False Prophets for a New Age
The Marketplace of Anti-Faith
(Note: this is just a reproduction of the original X article I posted March 23rd, you can find a link to that article here. In fact I appear to be largely throttled on that site so if you like the article and could retweet I would be grateful.)
There’s a reason it feels like we’re drowning in pseudo-enlightenment content—because we are. And not by accident.
What’s emerging isn’t just a spiritual vacuum, but a meticulously designed marketplace to fill that vacuum with a thousand flavors of counterfeit transcendence. Videos like the one from MythVision Podcast, parading as bold, edgy revelations, aren’t just cheap shots at traditional Christianity—they're industrial-grade confusion agents. This isn’t grassroots iconoclasm; it’s a professionalized business model. You can practically hear the marketing team whispering: “Lean hard into the anti-Christian algorithm. It converts.”
But here’s where it gets darker.
What you’re seeing with podcasts like MythVision, or science shows like TOE (Theory of Everything), or the emergent narratives of people like Michael Levin or Lex Fridman, isn’t just intellectual curiosity. It’s a gnostic technocrat priesthood rising to prominence. And like all priesthoods before it, it offers a path to transcendence. Not of the soul. But of the self, the species, the biology—transcendence through the machine.

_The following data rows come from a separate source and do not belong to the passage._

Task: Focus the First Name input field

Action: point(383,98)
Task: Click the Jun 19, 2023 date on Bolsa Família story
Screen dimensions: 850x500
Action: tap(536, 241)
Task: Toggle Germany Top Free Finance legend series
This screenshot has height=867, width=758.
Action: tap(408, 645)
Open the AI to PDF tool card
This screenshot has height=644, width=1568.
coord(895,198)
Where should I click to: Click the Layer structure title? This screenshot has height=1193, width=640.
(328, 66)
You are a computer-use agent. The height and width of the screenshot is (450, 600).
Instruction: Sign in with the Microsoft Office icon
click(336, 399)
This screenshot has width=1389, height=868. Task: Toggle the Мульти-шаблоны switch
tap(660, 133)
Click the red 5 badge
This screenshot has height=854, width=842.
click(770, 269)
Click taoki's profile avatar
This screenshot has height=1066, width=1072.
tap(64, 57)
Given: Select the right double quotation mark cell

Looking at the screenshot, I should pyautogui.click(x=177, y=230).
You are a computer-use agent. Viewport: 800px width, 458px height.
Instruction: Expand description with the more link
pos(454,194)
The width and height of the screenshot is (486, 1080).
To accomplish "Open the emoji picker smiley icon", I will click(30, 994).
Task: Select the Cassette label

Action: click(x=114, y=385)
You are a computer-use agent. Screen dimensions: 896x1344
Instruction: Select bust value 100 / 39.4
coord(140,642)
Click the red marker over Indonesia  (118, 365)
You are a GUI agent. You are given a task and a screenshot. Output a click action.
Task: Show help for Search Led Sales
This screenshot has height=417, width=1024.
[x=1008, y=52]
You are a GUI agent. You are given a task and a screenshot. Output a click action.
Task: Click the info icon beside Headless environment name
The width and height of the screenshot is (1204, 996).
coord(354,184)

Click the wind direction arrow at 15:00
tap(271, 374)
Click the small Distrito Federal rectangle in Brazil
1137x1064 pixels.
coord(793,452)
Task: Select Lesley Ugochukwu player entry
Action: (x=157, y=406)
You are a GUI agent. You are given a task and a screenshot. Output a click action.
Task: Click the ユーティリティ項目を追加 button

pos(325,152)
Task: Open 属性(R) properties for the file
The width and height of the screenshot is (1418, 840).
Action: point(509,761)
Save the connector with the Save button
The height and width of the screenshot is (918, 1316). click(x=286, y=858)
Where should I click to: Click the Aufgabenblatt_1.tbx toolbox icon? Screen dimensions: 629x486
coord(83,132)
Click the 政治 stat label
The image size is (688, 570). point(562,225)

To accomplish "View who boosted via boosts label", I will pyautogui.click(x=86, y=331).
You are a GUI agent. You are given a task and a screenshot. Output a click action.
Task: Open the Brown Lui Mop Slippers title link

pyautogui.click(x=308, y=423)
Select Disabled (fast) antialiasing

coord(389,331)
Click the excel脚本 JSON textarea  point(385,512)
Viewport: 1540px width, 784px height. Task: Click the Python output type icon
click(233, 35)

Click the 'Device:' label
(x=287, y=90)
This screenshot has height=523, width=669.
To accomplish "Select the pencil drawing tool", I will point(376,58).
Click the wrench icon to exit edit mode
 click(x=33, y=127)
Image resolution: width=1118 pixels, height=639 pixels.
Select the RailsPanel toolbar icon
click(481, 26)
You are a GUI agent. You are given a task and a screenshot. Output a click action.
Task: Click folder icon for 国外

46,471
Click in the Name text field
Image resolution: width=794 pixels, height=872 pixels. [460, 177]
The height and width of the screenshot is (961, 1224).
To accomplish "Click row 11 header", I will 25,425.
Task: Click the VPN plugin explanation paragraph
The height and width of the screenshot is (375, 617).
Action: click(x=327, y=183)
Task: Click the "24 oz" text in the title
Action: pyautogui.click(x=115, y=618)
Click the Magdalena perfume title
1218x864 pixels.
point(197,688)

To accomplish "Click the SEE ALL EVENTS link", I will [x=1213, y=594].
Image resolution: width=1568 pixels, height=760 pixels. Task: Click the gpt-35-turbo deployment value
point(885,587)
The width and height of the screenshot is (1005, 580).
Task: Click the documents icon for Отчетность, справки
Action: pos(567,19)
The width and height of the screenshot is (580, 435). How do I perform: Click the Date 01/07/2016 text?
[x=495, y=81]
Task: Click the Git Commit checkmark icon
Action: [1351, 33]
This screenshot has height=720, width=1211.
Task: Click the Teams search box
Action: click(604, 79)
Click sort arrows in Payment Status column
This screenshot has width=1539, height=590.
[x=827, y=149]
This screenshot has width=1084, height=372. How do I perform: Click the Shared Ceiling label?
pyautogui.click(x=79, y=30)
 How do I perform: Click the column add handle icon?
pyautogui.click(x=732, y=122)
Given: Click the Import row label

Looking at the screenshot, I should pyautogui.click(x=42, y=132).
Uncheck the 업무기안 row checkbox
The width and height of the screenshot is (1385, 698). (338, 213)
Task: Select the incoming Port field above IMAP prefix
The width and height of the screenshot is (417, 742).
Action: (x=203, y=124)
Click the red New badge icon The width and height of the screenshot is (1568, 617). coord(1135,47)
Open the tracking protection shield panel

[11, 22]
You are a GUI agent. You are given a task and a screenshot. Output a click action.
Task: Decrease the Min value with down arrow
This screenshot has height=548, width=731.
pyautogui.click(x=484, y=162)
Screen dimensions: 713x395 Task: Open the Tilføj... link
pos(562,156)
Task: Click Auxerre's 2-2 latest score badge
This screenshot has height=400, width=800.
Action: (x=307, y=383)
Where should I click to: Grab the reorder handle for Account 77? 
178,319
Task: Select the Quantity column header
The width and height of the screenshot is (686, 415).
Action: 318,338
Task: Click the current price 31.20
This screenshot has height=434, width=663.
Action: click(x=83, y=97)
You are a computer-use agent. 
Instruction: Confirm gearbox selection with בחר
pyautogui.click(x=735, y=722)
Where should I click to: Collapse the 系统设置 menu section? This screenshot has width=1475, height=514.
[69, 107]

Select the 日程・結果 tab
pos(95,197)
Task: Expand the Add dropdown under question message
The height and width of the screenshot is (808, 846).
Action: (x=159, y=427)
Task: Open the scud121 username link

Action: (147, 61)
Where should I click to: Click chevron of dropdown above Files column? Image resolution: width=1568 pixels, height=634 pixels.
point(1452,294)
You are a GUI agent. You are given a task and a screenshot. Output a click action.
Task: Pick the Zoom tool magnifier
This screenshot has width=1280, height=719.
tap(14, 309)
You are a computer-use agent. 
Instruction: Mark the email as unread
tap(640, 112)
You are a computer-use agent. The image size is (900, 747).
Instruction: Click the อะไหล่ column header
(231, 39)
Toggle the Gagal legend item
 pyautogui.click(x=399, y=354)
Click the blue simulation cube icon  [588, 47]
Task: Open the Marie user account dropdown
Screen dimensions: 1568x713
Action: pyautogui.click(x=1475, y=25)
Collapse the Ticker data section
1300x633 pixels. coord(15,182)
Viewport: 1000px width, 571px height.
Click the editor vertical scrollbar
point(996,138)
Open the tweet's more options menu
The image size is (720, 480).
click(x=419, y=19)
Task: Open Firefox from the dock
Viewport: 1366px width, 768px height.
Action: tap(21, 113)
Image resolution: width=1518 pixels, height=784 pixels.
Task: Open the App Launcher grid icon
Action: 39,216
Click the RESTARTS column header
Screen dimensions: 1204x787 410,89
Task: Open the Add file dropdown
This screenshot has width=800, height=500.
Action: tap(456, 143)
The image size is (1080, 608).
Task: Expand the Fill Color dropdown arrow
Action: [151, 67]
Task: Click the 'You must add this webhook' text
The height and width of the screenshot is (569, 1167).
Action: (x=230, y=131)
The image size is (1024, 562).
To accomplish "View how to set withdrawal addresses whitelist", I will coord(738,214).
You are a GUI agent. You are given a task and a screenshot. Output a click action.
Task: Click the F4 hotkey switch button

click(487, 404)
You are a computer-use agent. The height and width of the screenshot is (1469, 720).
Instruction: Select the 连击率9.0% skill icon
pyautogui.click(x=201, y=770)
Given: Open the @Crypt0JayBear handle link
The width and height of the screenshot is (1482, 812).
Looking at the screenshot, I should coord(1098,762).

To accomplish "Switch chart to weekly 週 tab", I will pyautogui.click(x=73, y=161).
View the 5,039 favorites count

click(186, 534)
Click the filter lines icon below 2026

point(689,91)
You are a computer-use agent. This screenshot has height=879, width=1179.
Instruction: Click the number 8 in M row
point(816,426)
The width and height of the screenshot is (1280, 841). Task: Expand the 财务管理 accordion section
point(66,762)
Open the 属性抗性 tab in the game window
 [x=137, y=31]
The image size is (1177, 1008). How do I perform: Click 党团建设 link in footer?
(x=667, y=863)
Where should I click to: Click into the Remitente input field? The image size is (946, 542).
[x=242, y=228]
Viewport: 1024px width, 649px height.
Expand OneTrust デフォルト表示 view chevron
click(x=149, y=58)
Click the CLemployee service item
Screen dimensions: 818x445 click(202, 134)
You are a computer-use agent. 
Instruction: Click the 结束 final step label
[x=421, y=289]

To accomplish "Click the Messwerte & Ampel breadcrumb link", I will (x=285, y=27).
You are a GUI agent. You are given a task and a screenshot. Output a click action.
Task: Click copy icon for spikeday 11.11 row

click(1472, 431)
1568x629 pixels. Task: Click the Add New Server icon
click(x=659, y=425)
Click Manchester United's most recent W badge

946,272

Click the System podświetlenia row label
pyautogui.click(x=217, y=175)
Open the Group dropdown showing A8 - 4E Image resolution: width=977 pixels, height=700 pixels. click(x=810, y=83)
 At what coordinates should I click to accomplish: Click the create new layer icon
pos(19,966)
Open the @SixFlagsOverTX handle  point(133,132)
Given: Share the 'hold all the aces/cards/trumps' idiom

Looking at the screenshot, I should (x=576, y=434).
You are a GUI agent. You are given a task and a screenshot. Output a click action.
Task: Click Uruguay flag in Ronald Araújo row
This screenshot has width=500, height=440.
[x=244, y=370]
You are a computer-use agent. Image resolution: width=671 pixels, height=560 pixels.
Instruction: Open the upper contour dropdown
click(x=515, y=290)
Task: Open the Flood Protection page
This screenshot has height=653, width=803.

This is how the new age fuses with transhumanism: by mystifying matter. Animating it. Pretending that self-aware silicon and conscious slime molds are the final proof that spirit was always an illusion—just really smart atoms learning to think. This is spiritual materialism of the highest order, dressed up in lab coats instead of robes.
They’ll speak of “emergence,” “simulation,” “feedback,” “pattern formation,” and “biological computation,” but never quite of God. Instead, they deify evolution itself. They don't say “In the beginning, God created.” They say, “In the beginning, information self-organized.”
And yet, every single one of these high priests of techno-gnosis is blind to the biggest elephant in the temple: that the very structures funding and elevating their voices—platforms, labs, governments, think tanks, NGOs—are actively building the Tower of Babel 2.0.
Agenda 2030 isn’t about sustainability. It’s about control. It’s about managing biology, ecology, psychology, and ideology under one planetary administrative framework. The tools of that framework are not swords and shields—they’re data, bio-metrics, vaccination infrastructure, digital identity, and yes, belief engineering.
Enter the Bio-Digital Convergence. A phrase that sounds like something out of science fiction but is very much real, pushed by groups like the Canadian Policy Horizons and echoed by the WHO and WEF. It envisions the merger of our bodies, brains, and environments with AI, sensors, and digital platforms. Not because it’s cool tech—but because “it’s necessary for global coordination.”
And the real kicker? This vision needs a replacement religion. It needs people to believe that consciousness can be uploaded, that synthetic biology is sacred, that Nature is inefficient, and that centralized algorithms are wiser than distributed souls.
G.K. Chesterton put it simply: “When people stop believing in God, they don’t believe in nothing. They believe in anything.” That’s where we are. Not post-religion. Post-discernment.
We are now surrounded by prophets with podcasts, rabbis with ring lights, lab coats who preach in code, and spiritual influencers selling ‘quantum energy’ water filters while quoting ancient texts out of context. They all say the same thing: “You are God. You just forgot.”
Convenient, isn’t it? Especially for the actual gods of this world—technocrats, oligarchs, and bureaucrats—who are more than happy to help you remember. All it’ll cost you is your data, your children’s bodies, your traditions, your community, and your soul.
But here’s the good news: the very absurdity of it all is waking people up. Like a divine judo move, their overreach is becoming their downfall. The more obvious the grift, the sharper the contrast becomes.
And once you see it—you can’t unsee it.